Rodolphe Lemaire et la manufacture de porcelaine de Meissen. Style extrême-oriental ou goût français ?
Geneviève Le Duc
Geneviève Le Duc, "Rodolphe Lemaire et la manufacture de porcelaine de Meissen. Style extrême-oriental ou goût français ?", dans Revue de l’Art, année 1997, volume 116, numéro 1, p. 54-60.
Extrait de l’article
Aux environs de 1730, la manufacture de porcelaine de Meissen adopta le style japonais « Kakiemon ». Cette orientation esthétique participait d’une tendance qui imprégnait, à l’époque, la plupart des arts décoratifs en Europe. Toutefois les circonstances particulières, qui prévalurent à la manufacture d’Auguste le Fort, suggèrent une certaine influence du goût français. Il semble que cette initiative d’imiter parfaitement le Japon soit directement imputable à un marchand verrier-faïencier parisien privilégié du Roi, Rodolphe Lemaire.
Le goût des Européens pour le « la-chinage » - appellation générique du Grand Siècle pour toute forme d’exotisme oriental - est une longue histoire remontant au moins au XIIIe siècle. Il ne prit cependant toute son ampleur qu’aux alentours de 1700. Nourris par les récits de voyages, ceux des missionnaires, des ambassadeurs ou des aventuriers et par l’importation sans cesse grandissante d’épices, de laques, de soies, d’indiennes ou de porcelaines, les Occidentaux devinrent alors familiers de l’Orient lointain.

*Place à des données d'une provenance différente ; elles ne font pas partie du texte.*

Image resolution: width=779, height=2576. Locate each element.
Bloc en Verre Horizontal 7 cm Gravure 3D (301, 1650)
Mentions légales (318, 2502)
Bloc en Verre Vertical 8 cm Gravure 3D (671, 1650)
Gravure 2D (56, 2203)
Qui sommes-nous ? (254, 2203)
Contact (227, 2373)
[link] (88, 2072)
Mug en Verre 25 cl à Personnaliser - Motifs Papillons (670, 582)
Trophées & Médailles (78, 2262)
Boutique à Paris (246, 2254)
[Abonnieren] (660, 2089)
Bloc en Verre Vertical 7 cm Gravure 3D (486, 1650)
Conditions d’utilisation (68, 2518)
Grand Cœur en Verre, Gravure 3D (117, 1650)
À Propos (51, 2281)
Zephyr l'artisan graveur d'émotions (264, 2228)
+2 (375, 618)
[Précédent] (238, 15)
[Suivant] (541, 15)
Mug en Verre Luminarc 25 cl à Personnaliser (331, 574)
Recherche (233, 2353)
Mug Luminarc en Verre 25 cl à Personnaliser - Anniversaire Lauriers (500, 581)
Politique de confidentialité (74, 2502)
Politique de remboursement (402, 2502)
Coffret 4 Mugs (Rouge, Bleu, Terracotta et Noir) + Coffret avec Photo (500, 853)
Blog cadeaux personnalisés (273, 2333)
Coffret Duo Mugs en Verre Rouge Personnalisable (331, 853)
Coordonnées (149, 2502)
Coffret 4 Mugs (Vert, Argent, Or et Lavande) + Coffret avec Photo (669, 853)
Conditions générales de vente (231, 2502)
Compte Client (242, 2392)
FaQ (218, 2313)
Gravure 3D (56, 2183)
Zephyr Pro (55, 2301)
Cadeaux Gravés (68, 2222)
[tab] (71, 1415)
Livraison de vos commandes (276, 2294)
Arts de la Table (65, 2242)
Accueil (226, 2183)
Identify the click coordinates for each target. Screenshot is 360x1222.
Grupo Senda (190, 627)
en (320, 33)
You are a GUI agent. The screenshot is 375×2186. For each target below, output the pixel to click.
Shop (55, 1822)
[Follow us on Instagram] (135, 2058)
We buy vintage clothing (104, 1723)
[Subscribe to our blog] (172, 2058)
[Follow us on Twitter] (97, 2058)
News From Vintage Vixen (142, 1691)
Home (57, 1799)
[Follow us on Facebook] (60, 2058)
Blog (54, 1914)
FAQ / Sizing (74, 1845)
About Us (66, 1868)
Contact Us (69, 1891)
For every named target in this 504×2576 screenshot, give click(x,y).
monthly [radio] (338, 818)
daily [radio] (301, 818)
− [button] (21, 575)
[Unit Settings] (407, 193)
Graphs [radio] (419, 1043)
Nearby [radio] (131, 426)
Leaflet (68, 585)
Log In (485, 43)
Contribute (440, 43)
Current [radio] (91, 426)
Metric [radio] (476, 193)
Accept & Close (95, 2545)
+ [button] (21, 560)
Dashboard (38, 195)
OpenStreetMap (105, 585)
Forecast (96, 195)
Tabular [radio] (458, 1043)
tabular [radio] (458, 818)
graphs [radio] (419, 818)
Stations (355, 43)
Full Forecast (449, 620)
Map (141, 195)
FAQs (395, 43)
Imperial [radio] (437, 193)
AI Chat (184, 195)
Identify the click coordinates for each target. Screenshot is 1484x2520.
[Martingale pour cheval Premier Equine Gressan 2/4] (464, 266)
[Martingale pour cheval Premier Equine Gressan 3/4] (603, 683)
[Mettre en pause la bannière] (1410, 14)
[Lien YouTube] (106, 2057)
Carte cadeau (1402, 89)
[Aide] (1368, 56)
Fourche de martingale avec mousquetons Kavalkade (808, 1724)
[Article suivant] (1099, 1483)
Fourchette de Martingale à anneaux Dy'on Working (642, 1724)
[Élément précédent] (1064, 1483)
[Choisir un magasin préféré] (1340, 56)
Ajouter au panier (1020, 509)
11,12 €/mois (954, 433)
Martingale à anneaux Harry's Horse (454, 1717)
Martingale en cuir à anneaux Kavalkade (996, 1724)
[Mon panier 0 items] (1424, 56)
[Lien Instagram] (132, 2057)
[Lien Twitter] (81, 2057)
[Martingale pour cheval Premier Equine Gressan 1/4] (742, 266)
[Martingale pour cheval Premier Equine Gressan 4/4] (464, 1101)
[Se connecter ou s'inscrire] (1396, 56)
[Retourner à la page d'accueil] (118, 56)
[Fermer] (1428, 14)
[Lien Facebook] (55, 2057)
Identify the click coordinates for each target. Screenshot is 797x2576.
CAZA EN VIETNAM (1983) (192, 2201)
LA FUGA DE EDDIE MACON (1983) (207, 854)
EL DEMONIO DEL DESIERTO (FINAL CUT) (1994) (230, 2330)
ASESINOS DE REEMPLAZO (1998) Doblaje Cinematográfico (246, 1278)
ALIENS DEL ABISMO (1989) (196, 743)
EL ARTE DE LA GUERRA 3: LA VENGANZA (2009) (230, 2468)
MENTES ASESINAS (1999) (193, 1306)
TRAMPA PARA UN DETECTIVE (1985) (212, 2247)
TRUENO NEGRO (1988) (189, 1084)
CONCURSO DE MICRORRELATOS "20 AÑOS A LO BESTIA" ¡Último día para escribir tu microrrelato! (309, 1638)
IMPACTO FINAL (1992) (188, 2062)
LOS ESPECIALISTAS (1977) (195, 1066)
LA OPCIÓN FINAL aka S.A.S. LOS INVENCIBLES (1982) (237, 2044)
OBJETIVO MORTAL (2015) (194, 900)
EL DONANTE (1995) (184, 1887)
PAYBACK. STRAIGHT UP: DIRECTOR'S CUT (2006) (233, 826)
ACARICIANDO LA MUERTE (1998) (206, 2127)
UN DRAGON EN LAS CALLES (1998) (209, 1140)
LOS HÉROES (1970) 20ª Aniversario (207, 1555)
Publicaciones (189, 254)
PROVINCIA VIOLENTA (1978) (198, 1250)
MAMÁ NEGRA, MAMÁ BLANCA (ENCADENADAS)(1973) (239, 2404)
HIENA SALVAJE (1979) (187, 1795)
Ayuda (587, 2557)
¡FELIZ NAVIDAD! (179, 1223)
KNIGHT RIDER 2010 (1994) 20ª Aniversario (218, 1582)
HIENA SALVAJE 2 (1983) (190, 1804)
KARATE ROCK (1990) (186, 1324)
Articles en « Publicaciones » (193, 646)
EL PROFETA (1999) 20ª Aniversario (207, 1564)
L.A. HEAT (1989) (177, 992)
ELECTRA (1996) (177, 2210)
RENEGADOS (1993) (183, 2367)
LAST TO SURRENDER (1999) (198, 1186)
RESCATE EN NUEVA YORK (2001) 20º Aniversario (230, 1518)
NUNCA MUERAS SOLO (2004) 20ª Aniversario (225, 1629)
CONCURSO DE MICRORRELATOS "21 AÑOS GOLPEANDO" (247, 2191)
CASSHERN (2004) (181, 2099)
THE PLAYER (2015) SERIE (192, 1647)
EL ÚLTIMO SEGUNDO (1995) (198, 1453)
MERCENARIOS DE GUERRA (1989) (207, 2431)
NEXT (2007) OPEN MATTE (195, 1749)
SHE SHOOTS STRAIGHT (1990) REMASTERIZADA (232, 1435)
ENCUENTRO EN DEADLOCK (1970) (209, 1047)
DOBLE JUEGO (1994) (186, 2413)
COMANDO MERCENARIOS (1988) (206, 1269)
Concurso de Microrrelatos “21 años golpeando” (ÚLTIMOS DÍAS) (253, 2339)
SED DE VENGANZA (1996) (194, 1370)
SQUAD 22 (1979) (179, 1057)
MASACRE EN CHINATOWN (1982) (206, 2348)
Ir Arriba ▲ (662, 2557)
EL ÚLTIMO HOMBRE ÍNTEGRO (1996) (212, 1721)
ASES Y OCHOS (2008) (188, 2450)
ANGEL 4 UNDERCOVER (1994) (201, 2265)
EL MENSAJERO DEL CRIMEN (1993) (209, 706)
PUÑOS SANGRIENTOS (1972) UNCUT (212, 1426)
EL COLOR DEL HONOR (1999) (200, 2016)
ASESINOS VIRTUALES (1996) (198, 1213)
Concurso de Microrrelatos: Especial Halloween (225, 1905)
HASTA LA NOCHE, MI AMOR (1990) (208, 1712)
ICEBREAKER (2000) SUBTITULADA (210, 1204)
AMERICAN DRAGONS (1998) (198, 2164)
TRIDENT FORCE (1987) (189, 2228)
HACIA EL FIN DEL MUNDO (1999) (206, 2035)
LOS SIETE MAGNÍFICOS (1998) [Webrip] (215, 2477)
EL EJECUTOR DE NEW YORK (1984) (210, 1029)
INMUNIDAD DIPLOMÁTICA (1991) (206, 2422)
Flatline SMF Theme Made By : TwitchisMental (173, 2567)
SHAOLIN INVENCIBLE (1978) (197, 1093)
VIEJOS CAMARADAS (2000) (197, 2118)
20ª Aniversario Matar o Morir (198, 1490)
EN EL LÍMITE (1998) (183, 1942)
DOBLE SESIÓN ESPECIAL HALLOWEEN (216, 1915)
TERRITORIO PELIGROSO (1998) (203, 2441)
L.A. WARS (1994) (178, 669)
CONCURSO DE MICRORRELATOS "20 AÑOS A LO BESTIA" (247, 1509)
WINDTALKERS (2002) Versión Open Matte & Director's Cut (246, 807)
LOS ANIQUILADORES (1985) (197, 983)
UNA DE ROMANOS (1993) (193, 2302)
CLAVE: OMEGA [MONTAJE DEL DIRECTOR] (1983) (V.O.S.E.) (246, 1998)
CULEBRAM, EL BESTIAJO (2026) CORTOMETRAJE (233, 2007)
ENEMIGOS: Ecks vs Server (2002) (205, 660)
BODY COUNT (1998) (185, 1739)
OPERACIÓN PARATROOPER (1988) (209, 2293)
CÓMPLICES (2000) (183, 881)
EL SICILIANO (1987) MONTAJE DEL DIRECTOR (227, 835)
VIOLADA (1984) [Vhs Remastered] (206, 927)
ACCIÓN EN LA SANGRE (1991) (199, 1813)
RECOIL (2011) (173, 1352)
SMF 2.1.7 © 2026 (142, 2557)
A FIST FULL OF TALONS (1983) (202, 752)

La porcelaine, matière exotique entre toutes, dont les procédés de fabrication demeurèrent longtemps mystérieux, avait tout pour cristalliser aux yeux des collectionneurs le mythe des Indes. D’abord réservées à une élite royale et princière, les porcelaines envahirent bientôt le marché de l’art européen et il devint loisible à tout amateur fortune de constituer une collection, parfois dans un cabinet de curiosités. Au XVIIIe siècle la porcelaine devint l’emblème d’un nouvel art de vivre, dont le goût pour l’exotisme était une composante essentielle.